New premier crus earmarked for Burgundy20th March, 2014 by Rupert Millar
The INAO is currently considering new premier and grand crus for several Burgundian appellations, including the first in Marsannay and Mâcon.
Plans for the creation of new premier crus are apparently “well advanced” and the proposed sites should be confirmed by 2018.
Speaking to the drinks business at this week’s “Grand Jours de Bourgogne” series of tastings, Nelly Blau in charge of exports at the Bureau Interprofessionnel des Vins de Bourgogne (BIVB), said that Marsannay in the Côtes de Nuits, Saint-Romain in the Côte de Beaune and Pouilly- Fuissé, -Loché, -Vinzelles and Saint Véran in the Mâconnais were all seeking premier cru statuses, based on existing lieux-dits.
In Pommard meanwhile, the two Les Rugiens, both Les Épenots and Comte Armand’s Clos des Épeneaux are seeking grand cru recognition.
Blau explained that premier crus do not exist in the Mâconnais due to a quirk of history.
During the Second World War, the line between occupied and Vichy France split the Mâconnais from the Côte d’Or, leaving the former under French control and the latter in German hands.
In 1942/43, the German high command told all wine producers in their one of occupation that anything below a premier cru level wine was liable to be requisitioned for use by the Wehrmacht.
This triggered a rush to classify a great many of the best sites as premier crus, which exist to this day.
In the Mâconnais this was not necessary.
“They have added ‘climats’,” explained Blau but the drive to have premier crus has “only recently gathered pace”.
Asked whether the change in status would bring about corresponding price rises, Blau said that it was unlikely as, “there is already a price difference between a producer’s ‘villages’ and ‘climats’ labels”.
Frédéric Burrier of Château de Beauregard and president of the Pouilly-Fuissé producers association told db that some 20 climats were under consideration, covering between 15% and 20% of the growing area.
“The Burgundy hierarchy has helped to raise Burgundy’s reputation,” he said. “The knowledgeable wine consumers love to buy the premier and grand crus and the names of Clos de Bèze, Clos Vougeot, Romanée-Conti etc make wine lovers’ eyes light up.”
However, he added, the “historical crossroads” Burgundy found itself at in the 1940s has definitely led the two sub-regions in different directions.
“It makes a big difference now,” continued Burrier. “We think that the quality potential is as good in Mâcon as in the rest of Burgundy.

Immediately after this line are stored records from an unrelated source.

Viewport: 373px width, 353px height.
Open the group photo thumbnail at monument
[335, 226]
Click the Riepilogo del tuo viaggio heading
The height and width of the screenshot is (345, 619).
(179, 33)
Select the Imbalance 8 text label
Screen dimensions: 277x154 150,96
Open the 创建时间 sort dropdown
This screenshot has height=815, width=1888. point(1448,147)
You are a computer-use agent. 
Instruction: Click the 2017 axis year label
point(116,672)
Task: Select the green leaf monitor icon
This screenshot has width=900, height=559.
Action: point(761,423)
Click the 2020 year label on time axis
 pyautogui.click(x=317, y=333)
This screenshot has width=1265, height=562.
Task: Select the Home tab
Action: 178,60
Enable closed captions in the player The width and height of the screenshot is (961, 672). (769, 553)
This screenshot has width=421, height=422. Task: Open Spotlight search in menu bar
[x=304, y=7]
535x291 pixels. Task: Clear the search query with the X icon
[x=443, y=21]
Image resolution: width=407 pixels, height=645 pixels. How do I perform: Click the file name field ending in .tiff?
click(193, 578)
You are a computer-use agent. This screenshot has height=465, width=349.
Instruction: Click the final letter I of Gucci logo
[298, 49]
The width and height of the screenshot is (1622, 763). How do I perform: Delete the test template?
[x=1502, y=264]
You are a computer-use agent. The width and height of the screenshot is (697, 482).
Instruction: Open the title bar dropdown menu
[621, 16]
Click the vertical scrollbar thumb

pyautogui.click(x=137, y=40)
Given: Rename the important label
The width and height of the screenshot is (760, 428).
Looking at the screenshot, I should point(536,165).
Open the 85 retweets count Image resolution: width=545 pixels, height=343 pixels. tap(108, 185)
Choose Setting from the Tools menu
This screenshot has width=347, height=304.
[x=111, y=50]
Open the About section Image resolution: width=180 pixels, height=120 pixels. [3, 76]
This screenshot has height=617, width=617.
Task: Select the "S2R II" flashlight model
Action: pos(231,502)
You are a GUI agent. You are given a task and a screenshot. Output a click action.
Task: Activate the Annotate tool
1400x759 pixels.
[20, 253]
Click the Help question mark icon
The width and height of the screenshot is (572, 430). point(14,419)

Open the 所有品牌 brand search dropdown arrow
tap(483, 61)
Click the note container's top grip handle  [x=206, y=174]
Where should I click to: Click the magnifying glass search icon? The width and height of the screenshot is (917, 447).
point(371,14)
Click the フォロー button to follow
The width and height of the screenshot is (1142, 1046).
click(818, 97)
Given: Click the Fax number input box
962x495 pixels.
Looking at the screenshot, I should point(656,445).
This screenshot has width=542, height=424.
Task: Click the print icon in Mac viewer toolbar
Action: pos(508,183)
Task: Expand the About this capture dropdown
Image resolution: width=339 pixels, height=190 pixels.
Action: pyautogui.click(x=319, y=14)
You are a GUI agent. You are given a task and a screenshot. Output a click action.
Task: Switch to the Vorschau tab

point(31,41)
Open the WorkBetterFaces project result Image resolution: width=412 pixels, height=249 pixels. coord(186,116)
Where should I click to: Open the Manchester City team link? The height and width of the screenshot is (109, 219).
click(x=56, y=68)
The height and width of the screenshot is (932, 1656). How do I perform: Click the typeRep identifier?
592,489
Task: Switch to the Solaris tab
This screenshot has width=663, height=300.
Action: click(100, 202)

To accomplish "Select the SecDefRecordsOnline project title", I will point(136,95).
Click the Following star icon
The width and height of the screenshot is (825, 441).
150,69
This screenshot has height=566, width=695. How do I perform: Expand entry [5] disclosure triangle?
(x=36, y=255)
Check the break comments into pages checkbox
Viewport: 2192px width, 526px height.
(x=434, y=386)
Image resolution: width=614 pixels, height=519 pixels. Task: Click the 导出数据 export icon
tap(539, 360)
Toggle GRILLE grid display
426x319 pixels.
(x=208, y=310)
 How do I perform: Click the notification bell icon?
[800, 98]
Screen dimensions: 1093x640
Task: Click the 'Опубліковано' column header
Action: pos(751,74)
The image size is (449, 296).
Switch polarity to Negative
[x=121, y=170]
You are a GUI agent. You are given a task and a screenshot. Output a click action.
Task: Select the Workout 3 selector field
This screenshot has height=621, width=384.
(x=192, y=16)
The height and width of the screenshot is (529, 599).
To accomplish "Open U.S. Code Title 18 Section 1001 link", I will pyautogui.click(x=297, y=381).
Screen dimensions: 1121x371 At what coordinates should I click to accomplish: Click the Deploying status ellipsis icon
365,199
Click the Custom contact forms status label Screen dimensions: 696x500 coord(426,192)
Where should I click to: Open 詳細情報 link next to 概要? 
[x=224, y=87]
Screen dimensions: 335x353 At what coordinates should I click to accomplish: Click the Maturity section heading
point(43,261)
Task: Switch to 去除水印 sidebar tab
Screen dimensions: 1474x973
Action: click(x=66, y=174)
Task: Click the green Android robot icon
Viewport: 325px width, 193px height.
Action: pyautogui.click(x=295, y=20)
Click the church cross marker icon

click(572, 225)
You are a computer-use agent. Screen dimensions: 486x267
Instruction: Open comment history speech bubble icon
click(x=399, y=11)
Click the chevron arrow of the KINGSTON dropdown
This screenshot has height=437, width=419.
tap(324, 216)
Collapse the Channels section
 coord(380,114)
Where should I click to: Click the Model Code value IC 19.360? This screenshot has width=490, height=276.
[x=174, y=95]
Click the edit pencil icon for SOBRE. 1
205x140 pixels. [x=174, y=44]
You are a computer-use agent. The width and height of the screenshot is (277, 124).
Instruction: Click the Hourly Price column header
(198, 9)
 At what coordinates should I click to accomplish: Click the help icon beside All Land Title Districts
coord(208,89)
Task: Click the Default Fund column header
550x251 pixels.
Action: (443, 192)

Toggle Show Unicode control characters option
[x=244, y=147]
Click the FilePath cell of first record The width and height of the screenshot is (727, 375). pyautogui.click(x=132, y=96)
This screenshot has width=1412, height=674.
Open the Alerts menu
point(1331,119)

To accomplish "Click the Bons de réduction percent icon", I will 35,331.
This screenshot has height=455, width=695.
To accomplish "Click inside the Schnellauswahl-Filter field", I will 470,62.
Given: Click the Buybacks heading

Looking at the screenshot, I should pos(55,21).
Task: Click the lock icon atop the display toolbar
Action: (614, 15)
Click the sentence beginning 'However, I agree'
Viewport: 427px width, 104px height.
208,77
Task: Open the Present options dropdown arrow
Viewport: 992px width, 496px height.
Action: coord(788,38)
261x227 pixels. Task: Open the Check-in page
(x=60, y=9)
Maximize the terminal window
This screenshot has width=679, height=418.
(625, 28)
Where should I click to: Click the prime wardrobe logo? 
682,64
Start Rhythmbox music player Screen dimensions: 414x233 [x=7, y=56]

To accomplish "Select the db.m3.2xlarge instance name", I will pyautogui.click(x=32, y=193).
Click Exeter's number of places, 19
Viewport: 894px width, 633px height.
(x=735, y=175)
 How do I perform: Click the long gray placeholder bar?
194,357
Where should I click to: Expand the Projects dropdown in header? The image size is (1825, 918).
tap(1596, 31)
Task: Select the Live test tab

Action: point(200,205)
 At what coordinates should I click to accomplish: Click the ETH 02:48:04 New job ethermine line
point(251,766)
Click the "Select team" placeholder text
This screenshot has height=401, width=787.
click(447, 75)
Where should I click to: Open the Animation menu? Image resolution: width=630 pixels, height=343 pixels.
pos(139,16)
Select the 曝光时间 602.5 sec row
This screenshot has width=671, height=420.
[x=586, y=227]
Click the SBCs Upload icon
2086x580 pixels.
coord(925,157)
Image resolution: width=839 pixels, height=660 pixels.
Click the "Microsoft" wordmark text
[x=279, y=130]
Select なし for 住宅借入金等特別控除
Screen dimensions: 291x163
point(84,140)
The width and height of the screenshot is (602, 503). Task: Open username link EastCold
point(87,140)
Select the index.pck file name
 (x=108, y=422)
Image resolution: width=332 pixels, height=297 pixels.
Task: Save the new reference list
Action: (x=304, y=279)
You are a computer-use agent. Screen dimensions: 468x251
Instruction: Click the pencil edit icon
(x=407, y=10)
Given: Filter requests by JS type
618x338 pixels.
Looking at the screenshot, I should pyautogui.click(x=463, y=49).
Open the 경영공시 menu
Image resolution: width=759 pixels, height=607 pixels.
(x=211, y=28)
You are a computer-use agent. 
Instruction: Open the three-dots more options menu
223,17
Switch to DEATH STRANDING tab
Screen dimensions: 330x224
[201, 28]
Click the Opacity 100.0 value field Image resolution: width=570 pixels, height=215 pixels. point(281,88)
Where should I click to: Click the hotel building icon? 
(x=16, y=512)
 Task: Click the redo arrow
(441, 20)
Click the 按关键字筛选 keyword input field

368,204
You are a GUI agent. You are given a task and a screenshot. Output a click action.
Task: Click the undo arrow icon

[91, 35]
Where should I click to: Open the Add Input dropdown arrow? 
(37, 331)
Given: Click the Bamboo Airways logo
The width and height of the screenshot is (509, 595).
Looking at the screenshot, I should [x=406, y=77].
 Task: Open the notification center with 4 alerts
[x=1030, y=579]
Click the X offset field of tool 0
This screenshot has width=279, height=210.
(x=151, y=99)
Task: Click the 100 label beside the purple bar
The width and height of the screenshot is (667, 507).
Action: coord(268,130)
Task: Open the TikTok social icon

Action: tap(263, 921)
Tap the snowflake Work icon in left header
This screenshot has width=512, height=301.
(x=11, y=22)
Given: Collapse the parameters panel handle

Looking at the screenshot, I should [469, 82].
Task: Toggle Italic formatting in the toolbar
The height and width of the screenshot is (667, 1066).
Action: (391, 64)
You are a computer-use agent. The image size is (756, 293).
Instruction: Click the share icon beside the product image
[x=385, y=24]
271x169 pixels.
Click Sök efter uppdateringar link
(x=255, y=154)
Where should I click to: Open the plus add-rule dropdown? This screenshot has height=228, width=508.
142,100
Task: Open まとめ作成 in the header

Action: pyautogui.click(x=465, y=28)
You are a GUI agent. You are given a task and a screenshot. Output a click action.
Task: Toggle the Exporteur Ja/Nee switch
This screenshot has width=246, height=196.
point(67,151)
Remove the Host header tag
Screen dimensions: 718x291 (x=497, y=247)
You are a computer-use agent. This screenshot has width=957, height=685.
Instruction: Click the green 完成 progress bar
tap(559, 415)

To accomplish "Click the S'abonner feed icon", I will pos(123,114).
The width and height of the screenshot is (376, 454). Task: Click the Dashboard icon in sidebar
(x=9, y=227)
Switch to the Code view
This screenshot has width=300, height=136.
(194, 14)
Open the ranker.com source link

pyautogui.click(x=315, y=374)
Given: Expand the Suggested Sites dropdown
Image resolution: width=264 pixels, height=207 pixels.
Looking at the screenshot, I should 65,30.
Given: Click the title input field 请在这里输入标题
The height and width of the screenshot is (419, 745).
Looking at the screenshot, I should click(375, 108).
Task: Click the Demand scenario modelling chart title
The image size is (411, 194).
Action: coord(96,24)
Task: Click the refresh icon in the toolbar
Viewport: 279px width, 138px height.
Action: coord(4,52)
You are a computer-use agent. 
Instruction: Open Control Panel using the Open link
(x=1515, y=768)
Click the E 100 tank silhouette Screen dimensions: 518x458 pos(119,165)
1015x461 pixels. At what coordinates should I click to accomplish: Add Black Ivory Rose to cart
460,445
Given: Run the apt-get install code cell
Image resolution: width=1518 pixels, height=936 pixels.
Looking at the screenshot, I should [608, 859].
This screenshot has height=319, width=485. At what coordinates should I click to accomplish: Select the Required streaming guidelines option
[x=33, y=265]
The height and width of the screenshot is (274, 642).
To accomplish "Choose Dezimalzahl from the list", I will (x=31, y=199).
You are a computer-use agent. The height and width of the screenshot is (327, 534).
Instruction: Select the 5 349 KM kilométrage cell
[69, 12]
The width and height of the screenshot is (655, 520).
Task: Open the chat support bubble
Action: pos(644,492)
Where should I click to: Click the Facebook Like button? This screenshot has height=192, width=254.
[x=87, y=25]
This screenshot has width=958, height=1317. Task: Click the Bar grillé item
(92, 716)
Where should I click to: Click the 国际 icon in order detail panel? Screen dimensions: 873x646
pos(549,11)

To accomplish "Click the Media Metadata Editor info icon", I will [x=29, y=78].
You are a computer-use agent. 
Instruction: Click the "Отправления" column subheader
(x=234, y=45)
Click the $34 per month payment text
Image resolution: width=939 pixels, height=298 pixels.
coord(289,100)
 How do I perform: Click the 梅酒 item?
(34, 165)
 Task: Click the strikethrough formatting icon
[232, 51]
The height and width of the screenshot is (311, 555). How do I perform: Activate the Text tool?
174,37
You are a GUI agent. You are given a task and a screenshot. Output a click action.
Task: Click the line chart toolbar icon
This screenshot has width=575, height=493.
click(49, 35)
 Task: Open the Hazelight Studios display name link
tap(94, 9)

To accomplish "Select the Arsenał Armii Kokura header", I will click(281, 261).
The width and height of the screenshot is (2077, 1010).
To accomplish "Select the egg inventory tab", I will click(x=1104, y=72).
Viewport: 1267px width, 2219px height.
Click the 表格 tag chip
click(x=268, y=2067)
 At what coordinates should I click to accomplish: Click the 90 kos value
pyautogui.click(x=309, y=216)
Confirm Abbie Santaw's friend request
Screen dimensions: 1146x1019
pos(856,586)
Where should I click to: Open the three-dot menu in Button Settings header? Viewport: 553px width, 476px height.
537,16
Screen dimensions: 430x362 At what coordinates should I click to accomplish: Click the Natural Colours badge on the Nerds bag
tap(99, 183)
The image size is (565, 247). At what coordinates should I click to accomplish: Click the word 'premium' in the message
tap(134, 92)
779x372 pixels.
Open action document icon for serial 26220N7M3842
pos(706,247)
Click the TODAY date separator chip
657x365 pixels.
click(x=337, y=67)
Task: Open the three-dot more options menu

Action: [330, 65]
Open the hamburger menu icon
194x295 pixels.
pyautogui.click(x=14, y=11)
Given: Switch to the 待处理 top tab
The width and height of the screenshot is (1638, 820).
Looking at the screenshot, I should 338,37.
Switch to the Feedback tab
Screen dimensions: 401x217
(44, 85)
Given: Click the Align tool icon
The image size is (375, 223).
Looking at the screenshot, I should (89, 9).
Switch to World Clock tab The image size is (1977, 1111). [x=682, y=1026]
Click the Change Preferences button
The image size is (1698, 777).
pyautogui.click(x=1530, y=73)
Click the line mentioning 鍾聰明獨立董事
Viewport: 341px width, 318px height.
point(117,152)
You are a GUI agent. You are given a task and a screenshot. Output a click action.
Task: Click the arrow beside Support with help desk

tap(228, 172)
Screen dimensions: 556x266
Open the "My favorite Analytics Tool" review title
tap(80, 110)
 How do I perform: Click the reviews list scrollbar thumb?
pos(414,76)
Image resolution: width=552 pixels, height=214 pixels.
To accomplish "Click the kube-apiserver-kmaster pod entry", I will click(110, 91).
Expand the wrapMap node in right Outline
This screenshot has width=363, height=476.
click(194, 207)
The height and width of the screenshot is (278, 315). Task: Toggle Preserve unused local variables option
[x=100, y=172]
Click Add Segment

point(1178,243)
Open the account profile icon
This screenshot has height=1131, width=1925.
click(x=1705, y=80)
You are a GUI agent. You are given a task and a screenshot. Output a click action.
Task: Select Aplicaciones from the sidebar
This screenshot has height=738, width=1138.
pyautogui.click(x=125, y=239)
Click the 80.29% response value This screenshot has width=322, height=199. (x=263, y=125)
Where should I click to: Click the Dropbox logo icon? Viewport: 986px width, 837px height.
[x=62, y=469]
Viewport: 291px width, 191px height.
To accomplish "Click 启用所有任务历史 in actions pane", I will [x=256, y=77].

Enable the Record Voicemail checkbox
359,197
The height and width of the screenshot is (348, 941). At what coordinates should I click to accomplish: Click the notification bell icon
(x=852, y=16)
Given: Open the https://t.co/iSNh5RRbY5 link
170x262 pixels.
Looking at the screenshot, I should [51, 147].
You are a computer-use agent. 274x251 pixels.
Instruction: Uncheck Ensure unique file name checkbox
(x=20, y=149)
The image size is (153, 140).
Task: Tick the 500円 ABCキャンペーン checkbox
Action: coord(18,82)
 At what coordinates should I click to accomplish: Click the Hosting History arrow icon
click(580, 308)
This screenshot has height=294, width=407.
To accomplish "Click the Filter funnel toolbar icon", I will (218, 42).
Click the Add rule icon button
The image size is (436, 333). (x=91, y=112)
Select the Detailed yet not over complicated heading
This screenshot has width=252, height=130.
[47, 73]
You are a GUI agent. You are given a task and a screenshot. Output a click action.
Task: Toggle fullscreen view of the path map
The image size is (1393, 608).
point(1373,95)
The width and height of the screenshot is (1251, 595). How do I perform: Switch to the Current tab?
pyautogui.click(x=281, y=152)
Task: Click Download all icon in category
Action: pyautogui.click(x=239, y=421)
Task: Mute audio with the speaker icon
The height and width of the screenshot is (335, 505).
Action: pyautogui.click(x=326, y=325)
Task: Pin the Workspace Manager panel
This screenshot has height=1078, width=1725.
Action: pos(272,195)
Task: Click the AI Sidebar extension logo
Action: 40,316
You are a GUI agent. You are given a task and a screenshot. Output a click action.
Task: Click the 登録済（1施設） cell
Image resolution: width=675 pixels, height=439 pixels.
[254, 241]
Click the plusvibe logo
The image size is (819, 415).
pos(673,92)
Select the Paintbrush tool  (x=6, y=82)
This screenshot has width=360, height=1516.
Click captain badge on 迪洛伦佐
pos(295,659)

“We’re reclaiming our reputation.”
Also on board and handling the premier cru campaign for Pouilly-Loché and Pouilly-Vinzelles in Jean-Philippe Bret of Domaine de la Soufrandière.
“It’s magnificent for the Mâconnais, because it is a part of Burgundy,” he told db, adding that the proposal to the INAO had included digging over 200 holes as part of a geological survey and blind tasting over 500 wines.
Proposed sites for premier cru status are “Les Mûres” in Pouilly-Loché and “Les Longeays”, “Les Quarts” and one other site in Pouilly-Vinzelles.
Bret stressed that the new premier crus would only apply to already named “climats” and not whole villages.